During World War II, as a major in the Armed Forces Radio Service, Willson was teamed up with George Burns and Gracie Allen and, in addition to directing the radio big band, began hamming it up in speaking character parts. In the post-war years and into the early 1950s, he began hosting his own network radio shows, including “Meredith Willson’s Musical Review,“ ”Sparkle Time,” and “The Big Show,” which was a variety show with many big stars cohosted by Tallulah Bankhead. For its closing song, Willson wrote the classic recorded by many great singers, “May the Good Lord Bless and Keep You.”
The Development of ‘The Music Man’
While working in 1950 as a music director for a musical theater special at the Hollywood Bowl, Willson met Franklin Lacey (1917–1988), a playwright and screenwriter, who became a crucial consultant on honing Willson’s story line for “The Music Man.” Willson tinkered with the show for eight years, through 30 revisions, finally keeping the best 20 (not counting reprises) of over 40 songs he wrote for the show.He created different orderings and reprises for the songs of the 1962 movie version from the 1957 stage version, with the main difference being the substitution in the film of the new song “Being in Love” for the stage song “My White Knight.” The latter is the one still performed in stage productions, which may be unfamiliar to those who are only familiar with the movie, but there is a passage that is the same in both songs.
In the original stage production, Robert Preston stole the show as the title character, with the role of Marian sung by the great Barbara Cook. But when it came time to cast the movie, Jack L. Warner wanted to cast a bigger Hollywood name, including Bing Crosby and then Cary Grant, who famously told Warner that he wouldn’t even go to see the movie if Bob Preston was not in it. Warner also proposed casting Frank Sinatra, but Meredith Willson himself adamantly insisted on keeping Preston, for whom it became his signature role.

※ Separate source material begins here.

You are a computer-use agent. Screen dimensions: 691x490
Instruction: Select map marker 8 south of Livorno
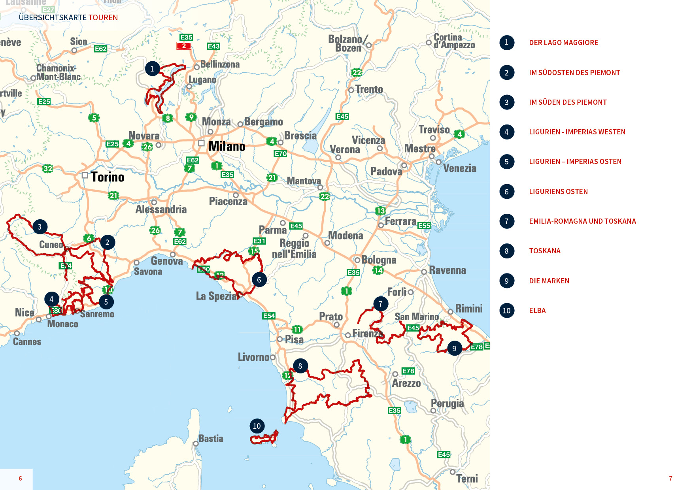point(300,366)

Shirley Jones (Marian in the film) was already a favorite, having previously played the lead in the movie musical versions of “Oklahoma!” and “Carousel.”
Meredith Willson was never one to sit still, it seems, and continued diversifying his musical enterprises throughout his life. He composed two symphonies and a variety of other classical works, all performed and well-received in their day. He wrote a Billboard No. 1 hit for Glenn Miller (with a Ray Eberle vocal), “You and I,” which was also recorded by Bing Crosby and by Frank Sinatra with Tommy Dorsey.
Willson also wrote the perennial “It’s Beginning to Look a Lot Like Christmas,” the “University of Iowa Fight Song,” and many other songs, scores, and arrangements. In 1987, President Ronald Regan awarded him, posthumously, the Presidential Medal of Freedom. Now that’s a music man!